Bill Leonard is James and Marilyn Dunn Professor of Church History and Baptist Studies at the School of Divinity, Wake Forest University. In a column yesterday, titled Baptist Shame, Leonard spoke out in condemnation against Charles Worley’s remarks about gay concentration camps.
Tonight I am ashamed to be a Baptist. Born into Baptist “cradle role” in the First Baptist Church of Decatur, Texas, and baptized on profession of faith in that congregation when I was 8 years old, I’ve been a born-again Baptist for over five decades.
Leonard draws a historical parallel:
In 1980, a Baptist evangelist declared on national television that, “God Almighty does not hear the prayer of a Jew,” a remark that in many ways advanced this type of homiletical diatribe into the American public square.
E. Glenn Hinson, then my colleague at the Baptist seminary in Louisville and one of the most Christ-like human beings I have ever known, said of that statement, “Such is the stuff of which holocausts are made.”
Hinson’s statement sparked great controversy inside and outside the seminary. His words were true then, and perhaps even truer now. Such concentration-camp language is shameful, whether used in 1930s Europe or 2012 North Carolina.
I recommend the entire column.
This is disgusting. By now, you may have seen it all over the media (e.g., here). Charles Worley, “pastor” of the Providence Road Baptist Church in Maiden, NC called for a concentration camp for gays and lesbians.
I figured a way out, a way to get rid of all the lesbians and queers but I couldn’t get it past the Congress – build a great big large fence, 50 or a hundred mile long.
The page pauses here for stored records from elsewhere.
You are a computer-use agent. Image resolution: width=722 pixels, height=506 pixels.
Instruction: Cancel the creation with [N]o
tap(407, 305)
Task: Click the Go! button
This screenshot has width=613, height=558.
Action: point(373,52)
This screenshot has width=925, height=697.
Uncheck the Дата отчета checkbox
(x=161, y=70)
Put all the lesbians in there, fly over and drop some food. Do the same thing with the queers and the homosexuals. And have that fence electrified so they can’t get out. And you know what? In a few years they will die out. You know why? They can’t reproduce. If a man ever has a young’un, praise God he will be the first.
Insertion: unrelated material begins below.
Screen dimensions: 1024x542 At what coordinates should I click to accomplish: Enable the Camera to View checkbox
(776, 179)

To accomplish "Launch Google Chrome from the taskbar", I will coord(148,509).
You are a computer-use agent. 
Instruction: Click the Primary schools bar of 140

I asked Bob Stith, National Strategist for Gender Issues at the Southern Baptist Convention, for his reaction and he said Worley’s words were “a vile outburst” and said,
I think it is important to say in the strongest terms how disgusting and unchristian his comments are.
He added that the church is not in the Southern Baptist Convention.
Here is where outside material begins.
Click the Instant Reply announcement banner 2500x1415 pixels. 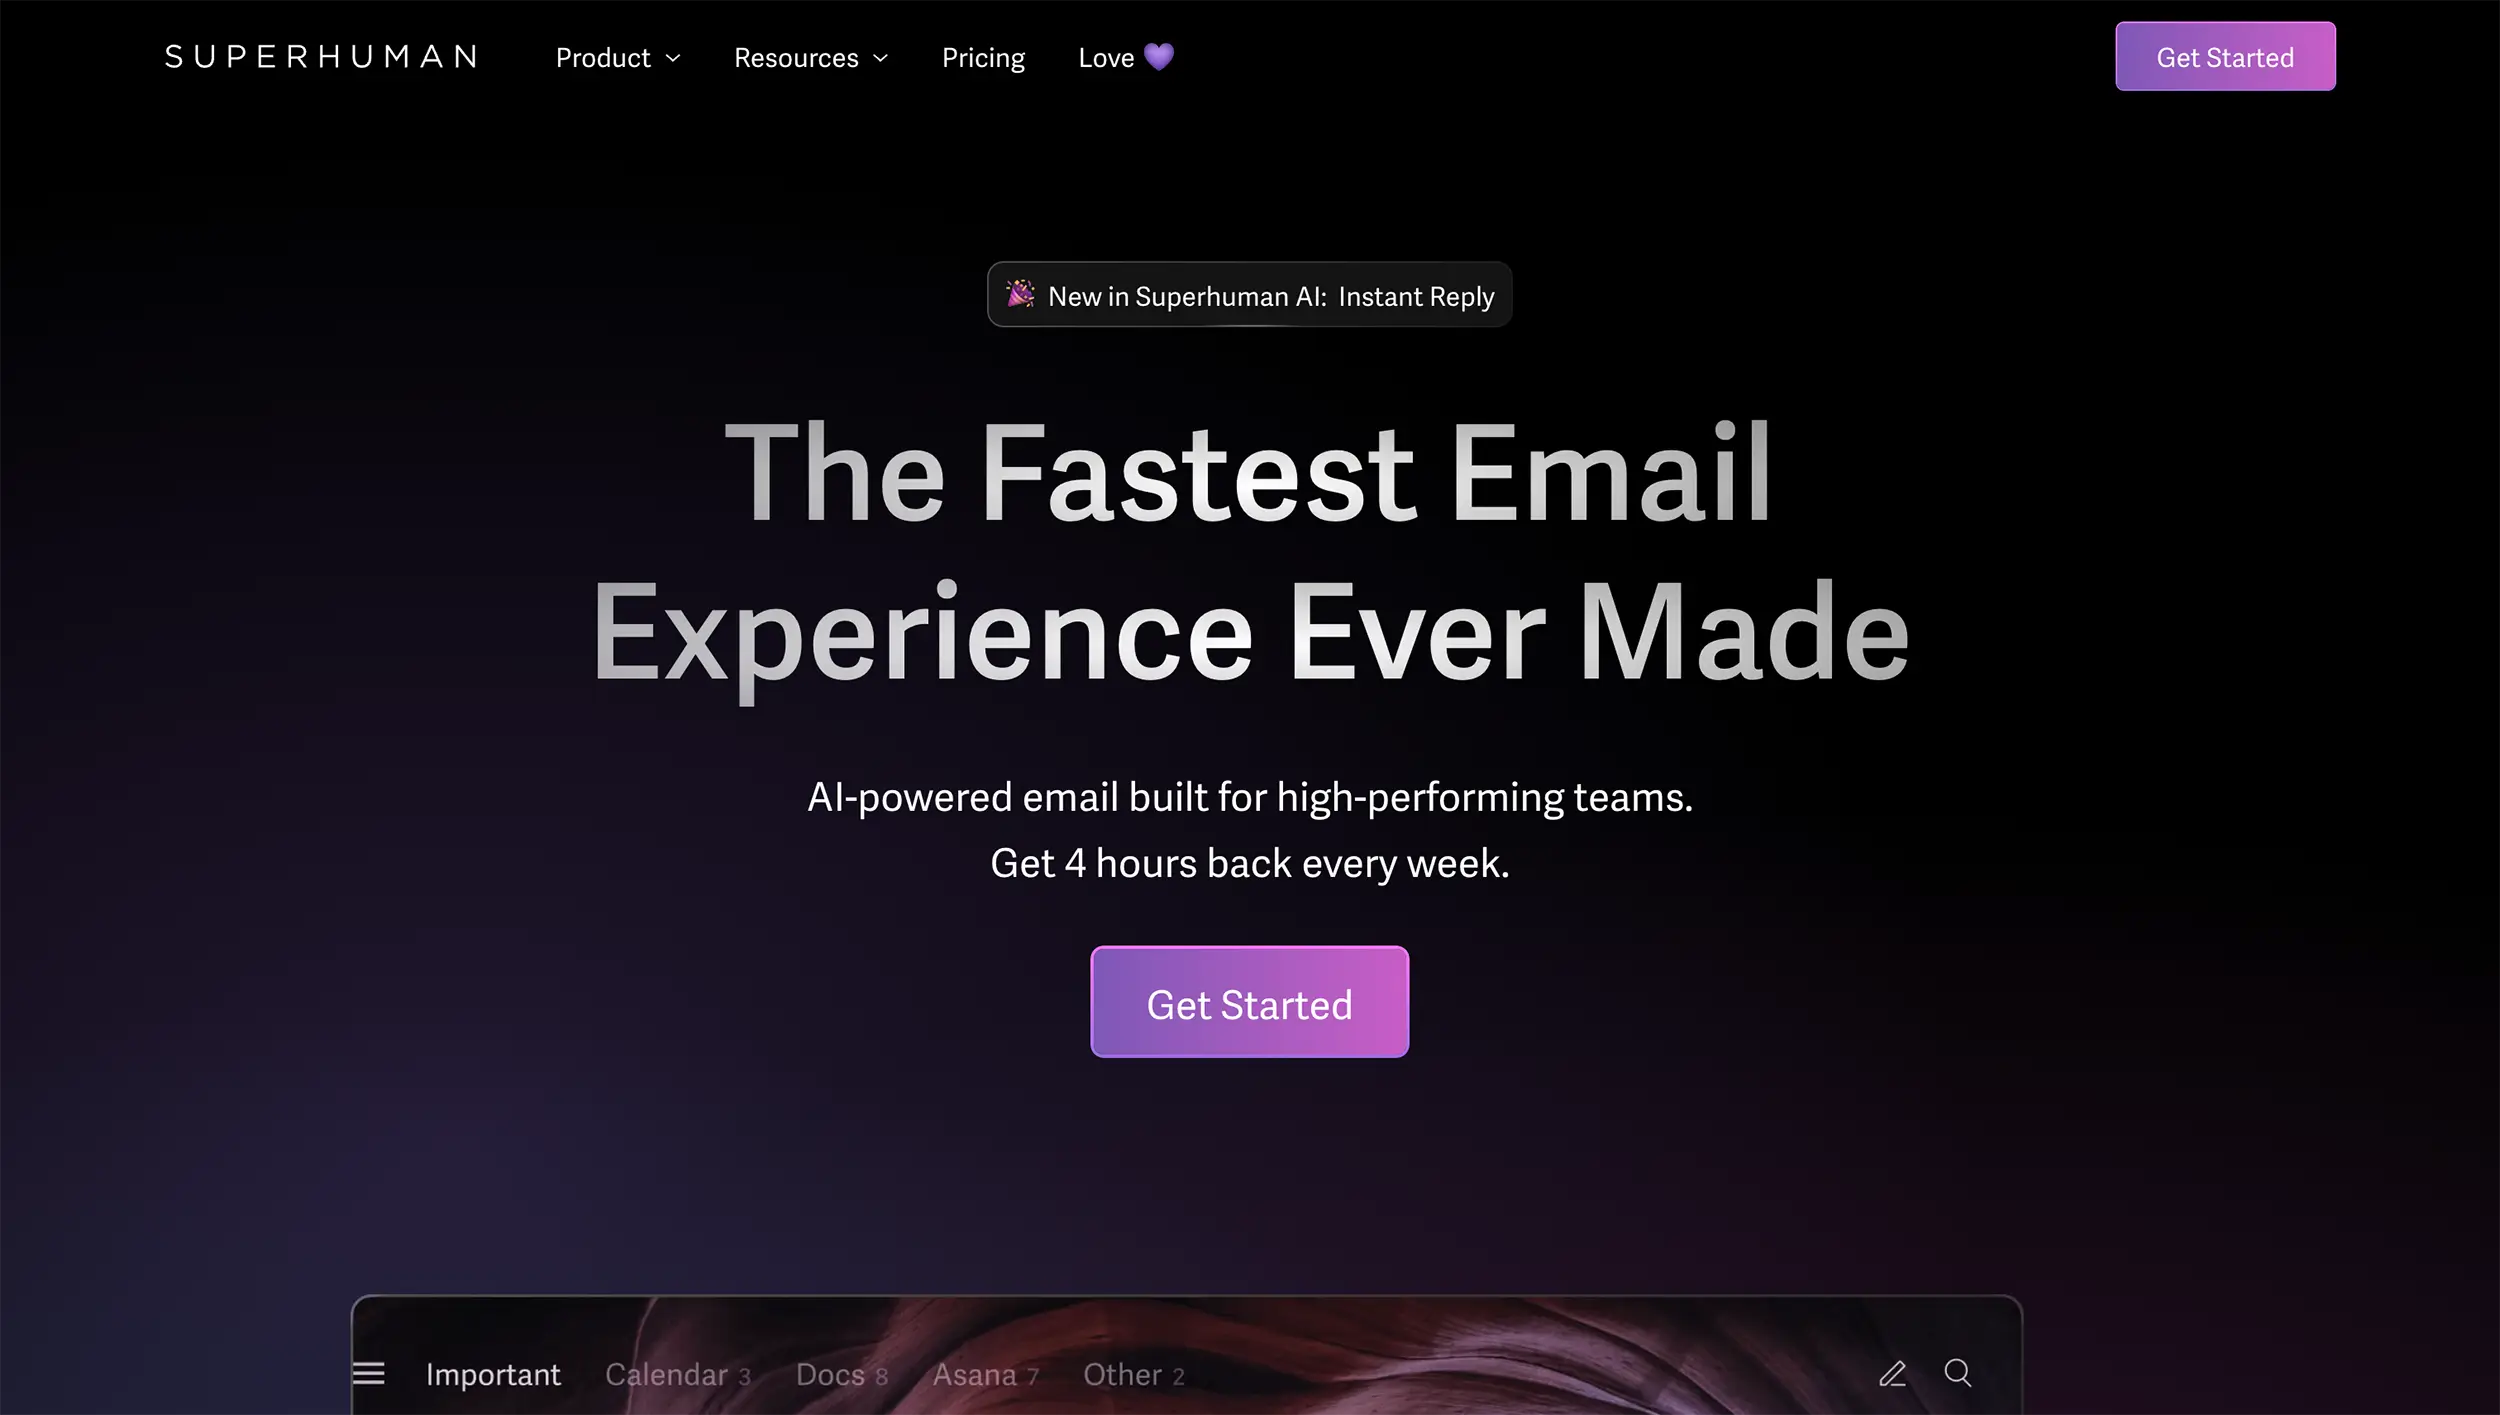1250,295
The church website is down, but the Google cache indicates that it is an independent Baptist Church which believes the King James Version of the Bible is inspired. The “KJV only” churches are almost always in the extreme right wing of the church world. This church is a part of something called “The Only Hope” network. The church is also on this list of fundamentalist Baptist churches and this website seems to support Worley.